> Task to carry out
An exact copy of the data is needed, but without any of its images.

BEGIN

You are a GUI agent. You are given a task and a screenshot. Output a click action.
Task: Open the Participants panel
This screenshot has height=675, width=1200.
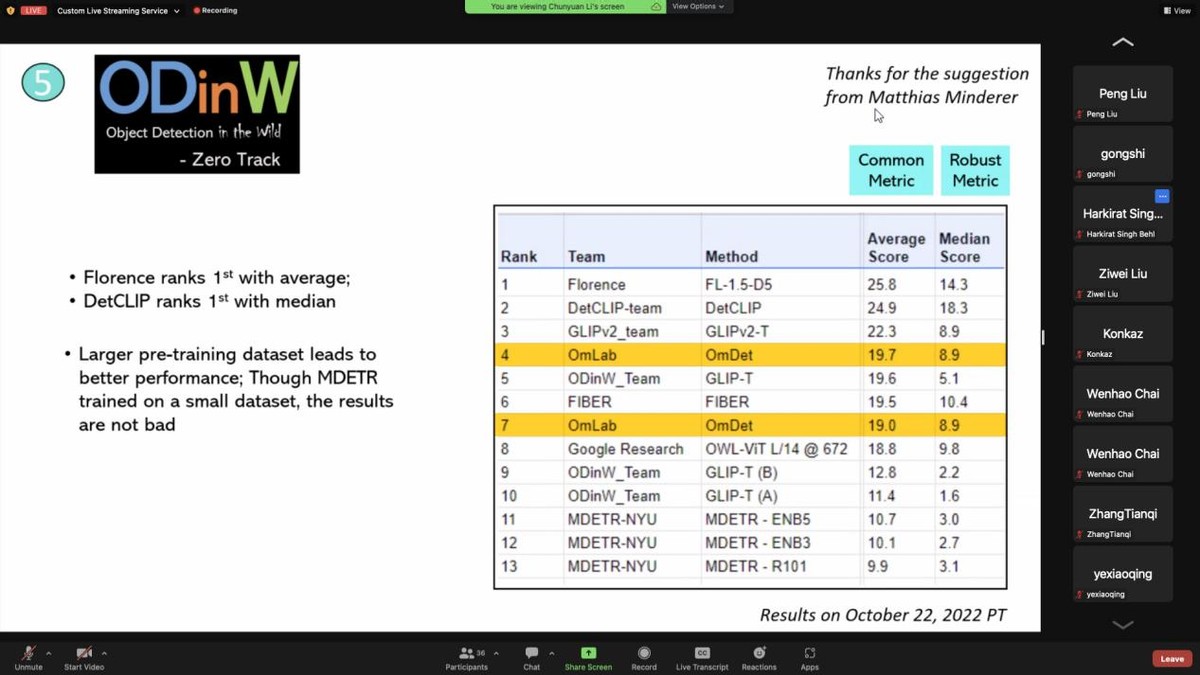[x=467, y=655]
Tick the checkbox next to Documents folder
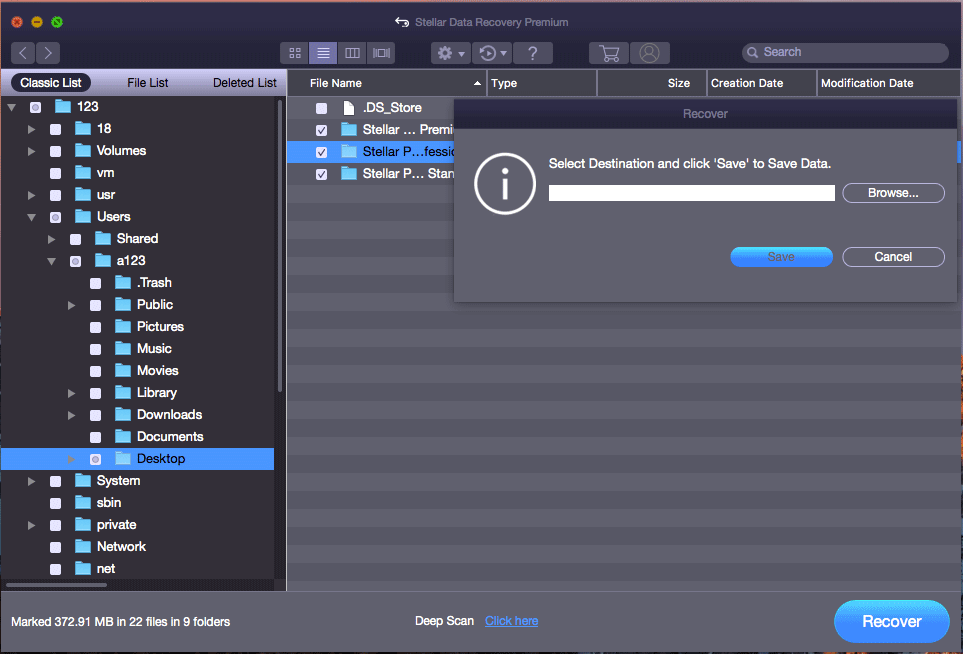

END

> Reply to the exercise
You are a GUI agent. You are given a task and a screenshot. Output a click action.
Task: Open the Participants panel
This screenshot has height=675, width=1200.
[x=467, y=655]
Tick the checkbox next to Documents folder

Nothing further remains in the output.